Rockville officials are discussing how to encourage development in areas like Rockville Town Square, while making sure the city doesn’t outgrow its facilities.
To try and prevent population growth from outpacing growth in schools, roads, water and other facilities, both Rockville and Montgomery County have standards that limit development that will bring in more people than the infrastructure can handle. The Adequate Public Facility Ordinances, as they are called, prohibit developers from building more housing, for example, in areas where schools are already crowded.
Rockville’s APFO sets a cap on certain developments when school capacity is projected to reach 110 percent. The county, which manages the public school district, sets its capacity limits at 120 percent.
At Rockville’s Planning Commission meeting Sept. 12, commissioners discussed whether the city should loosen its school capacity limits to match the county’s, or whether changing the limits will have any tangible effect on development or school crowding.
“Some people feel that raising the school limits higher would encourage development; some people think it would hurt things in the city,” Commissioner Jerry Callistein told The Gazette.
Commissioner Kate Ostell questioned whether the city's stricter requirements can alleviate overcrowding, since the county — rather than the city — manages the school district, but that does not mean she likes the county's approach.
"As a person who had kids in a very crowded school — not as crowded as it is today — I disagree with the county's approach," Ostell said.
Commissioner Don Hadley said he thinks there is a general feeling that while the county's approach may be better for budgeting and development, it may not be the best for education. He and Commissioner Jack Leiderman said the city should figure out whether the ordinance really is stalling development before it makes any changes.

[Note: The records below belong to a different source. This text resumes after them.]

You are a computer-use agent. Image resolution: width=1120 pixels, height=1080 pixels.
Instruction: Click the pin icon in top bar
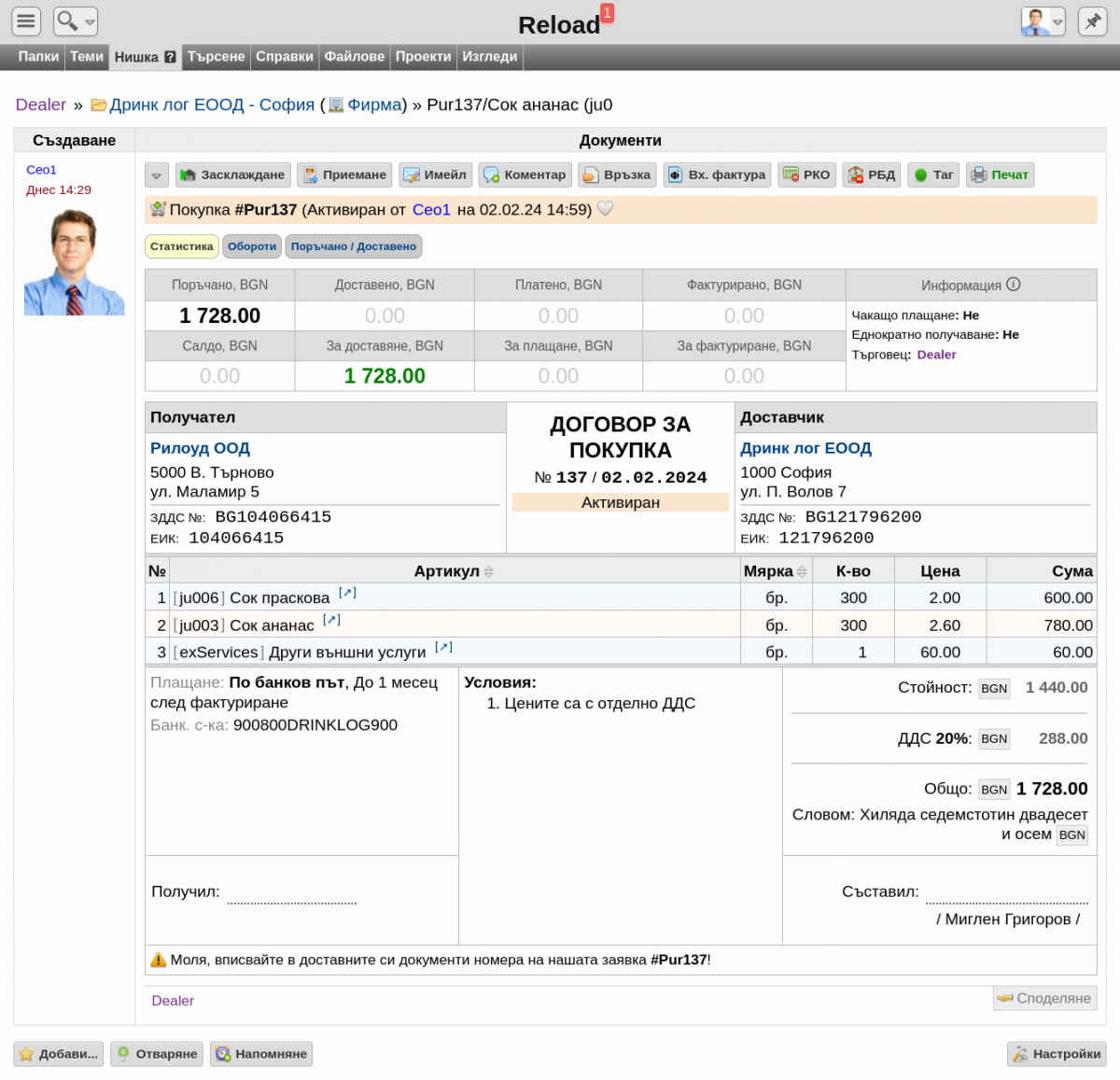[1092, 21]
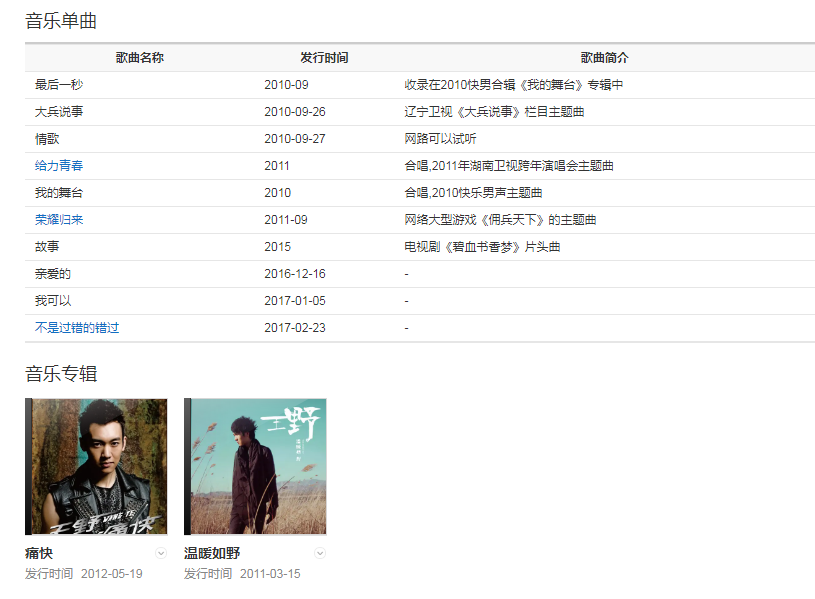Click the 不是过错的错过 song link
The width and height of the screenshot is (815, 599).
[77, 328]
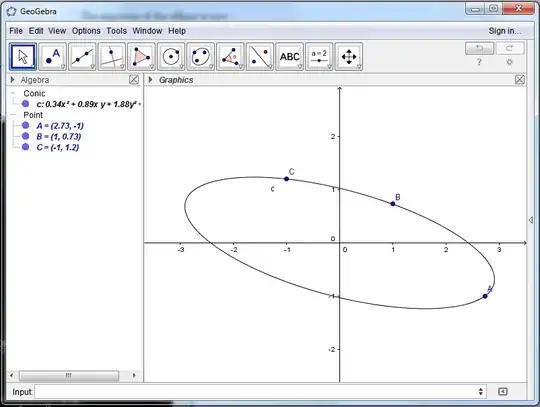Toggle visibility dot of point C
540x407 pixels.
25,147
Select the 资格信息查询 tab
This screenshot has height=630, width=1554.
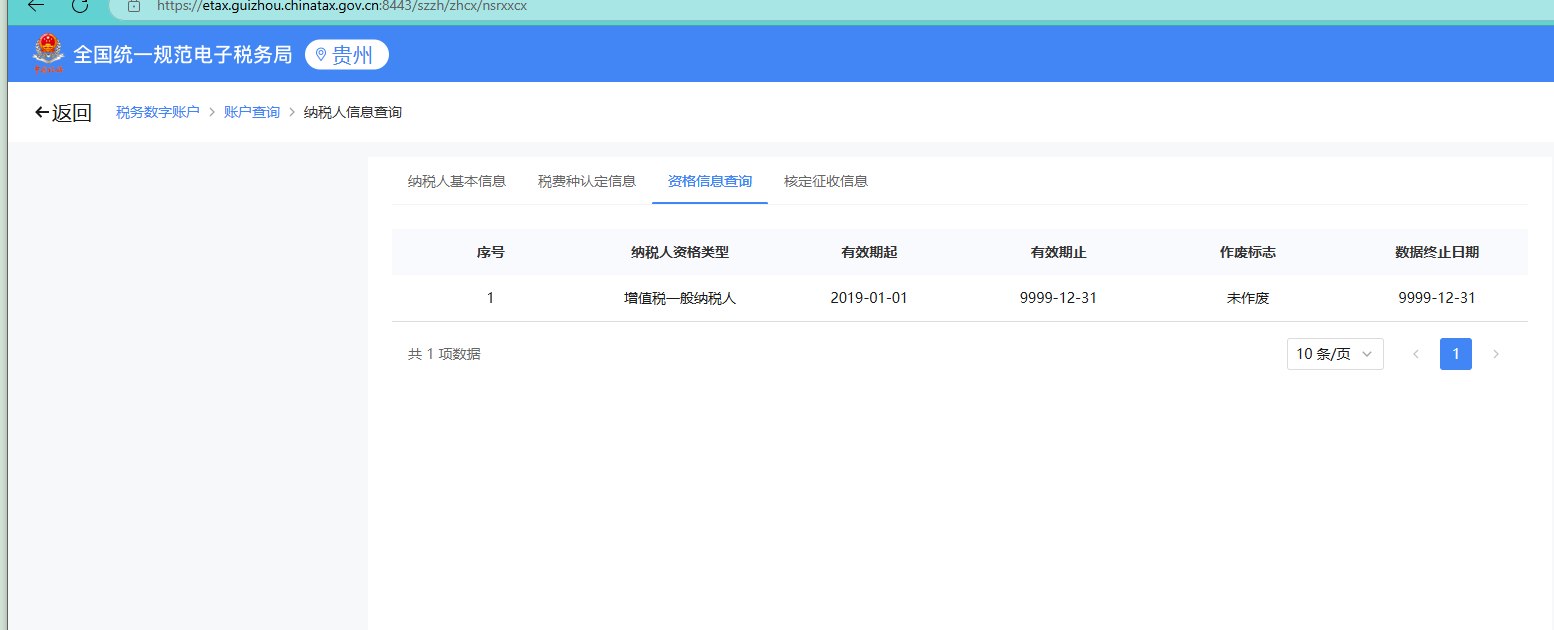(x=710, y=181)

"The demand that we're thinking is there may not be there," Leiderman said. "I would disagree with this [assumption] that the development of Town Square can't move forward with the APFO. ... That's a theoretical fear."
Zoning Administrator Deane Mellander told The Gazette that right now, most of the schools in the Richard Montgomery school cluster, located in Rockville, are already at more than 120 percent capacity. If the city raised its limit to 120 percent and capacity dipped below that level, he said, it might be possible to approve more development.
School district officials do not see any prospect of substantial reductions in enrollment in the next five to six years, however, Mellander said. While the district plans to build a new school in the Richard Montgomery cluster, the city probably will not know how it will affect school capacity until 2016.
Lowering the city's standards would make it difficult for Rockville to advocate for educational quality at the county level, Leiderman said.
Hadley said the quality schools in Rockville are a major draw for families to move to the city, which then encourages development.
"If we lose our educational advantage, we also lose our development advantage," he said.
Callistein told The Gazette that school capacity is a complicated issue, and he is trying to keep an open mind about whether the city should raise its school capacity limits.
“We don’t really have a consensus of the commission yet; that’s what we’re working on,” he said. “... I’m still unsure how it’s going to affect things.”
Eventually, the Planning Commission will draft a recommendation for the Mayor and Council to vote on.
The commission is scheduled to discuss school facilities standards again at its next meeting on Sept. 19 at 7 p.m.